(Recorded data)
▶

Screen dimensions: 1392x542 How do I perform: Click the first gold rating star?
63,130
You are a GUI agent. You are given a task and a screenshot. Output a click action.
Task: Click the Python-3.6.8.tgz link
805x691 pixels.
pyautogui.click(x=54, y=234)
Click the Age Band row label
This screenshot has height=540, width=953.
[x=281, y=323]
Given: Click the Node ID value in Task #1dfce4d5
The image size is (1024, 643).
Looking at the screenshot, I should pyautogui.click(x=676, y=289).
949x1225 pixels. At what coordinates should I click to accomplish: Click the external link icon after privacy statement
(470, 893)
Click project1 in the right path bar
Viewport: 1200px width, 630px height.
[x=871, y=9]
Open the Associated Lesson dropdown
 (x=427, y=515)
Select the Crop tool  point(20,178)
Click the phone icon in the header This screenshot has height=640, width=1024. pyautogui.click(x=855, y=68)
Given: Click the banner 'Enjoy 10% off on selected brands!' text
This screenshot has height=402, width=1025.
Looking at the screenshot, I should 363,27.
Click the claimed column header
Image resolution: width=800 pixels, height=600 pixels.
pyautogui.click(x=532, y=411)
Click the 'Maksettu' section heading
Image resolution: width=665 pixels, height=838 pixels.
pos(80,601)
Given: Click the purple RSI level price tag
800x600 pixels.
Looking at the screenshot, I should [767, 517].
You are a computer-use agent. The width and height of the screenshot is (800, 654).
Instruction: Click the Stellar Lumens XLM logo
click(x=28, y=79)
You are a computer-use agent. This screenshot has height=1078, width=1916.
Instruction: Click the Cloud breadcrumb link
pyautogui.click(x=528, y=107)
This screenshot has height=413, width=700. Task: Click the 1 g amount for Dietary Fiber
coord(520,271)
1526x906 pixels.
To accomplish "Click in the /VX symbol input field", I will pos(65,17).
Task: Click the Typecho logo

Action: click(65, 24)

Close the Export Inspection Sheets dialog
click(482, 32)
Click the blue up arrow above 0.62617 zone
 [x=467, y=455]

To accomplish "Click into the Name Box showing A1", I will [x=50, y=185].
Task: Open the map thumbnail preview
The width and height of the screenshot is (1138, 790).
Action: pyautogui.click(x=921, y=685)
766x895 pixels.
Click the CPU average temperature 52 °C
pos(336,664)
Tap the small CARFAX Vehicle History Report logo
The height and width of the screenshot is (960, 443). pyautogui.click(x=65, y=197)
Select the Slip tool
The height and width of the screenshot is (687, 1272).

◀

WHAT IS BEING ASKED » Look above and return each line of the records exactly, from the very first through the line with "You are a computer-use agent. This", both included.

SOLUTION TO THE EXERCISE »
Screen dimensions: 1392x542 How do I perform: Click the first gold rating star?
63,130
You are a GUI agent. You are given a task and a screenshot. Output a click action.
Task: Click the Python-3.6.8.tgz link
805x691 pixels.
pyautogui.click(x=54, y=234)
Click the Age Band row label
This screenshot has height=540, width=953.
[x=281, y=323]
Given: Click the Node ID value in Task #1dfce4d5
The image size is (1024, 643).
Looking at the screenshot, I should pyautogui.click(x=676, y=289).
949x1225 pixels. At what coordinates should I click to accomplish: Click the external link icon after privacy statement
(470, 893)
Click project1 in the right path bar
Viewport: 1200px width, 630px height.
[x=871, y=9]
Open the Associated Lesson dropdown
 (x=427, y=515)
Select the Crop tool  point(20,178)
Click the phone icon in the header This screenshot has height=640, width=1024. pyautogui.click(x=855, y=68)
Given: Click the banner 'Enjoy 10% off on selected brands!' text
This screenshot has height=402, width=1025.
Looking at the screenshot, I should 363,27.
Click the claimed column header
Image resolution: width=800 pixels, height=600 pixels.
pyautogui.click(x=532, y=411)
Click the 'Maksettu' section heading
Image resolution: width=665 pixels, height=838 pixels.
pos(80,601)
Given: Click the purple RSI level price tag
800x600 pixels.
Looking at the screenshot, I should [767, 517].
You are a computer-use agent. The width and height of the screenshot is (800, 654).
Instruction: Click the Stellar Lumens XLM logo
click(x=28, y=79)
You are a computer-use agent. This screenshot has height=1078, width=1916.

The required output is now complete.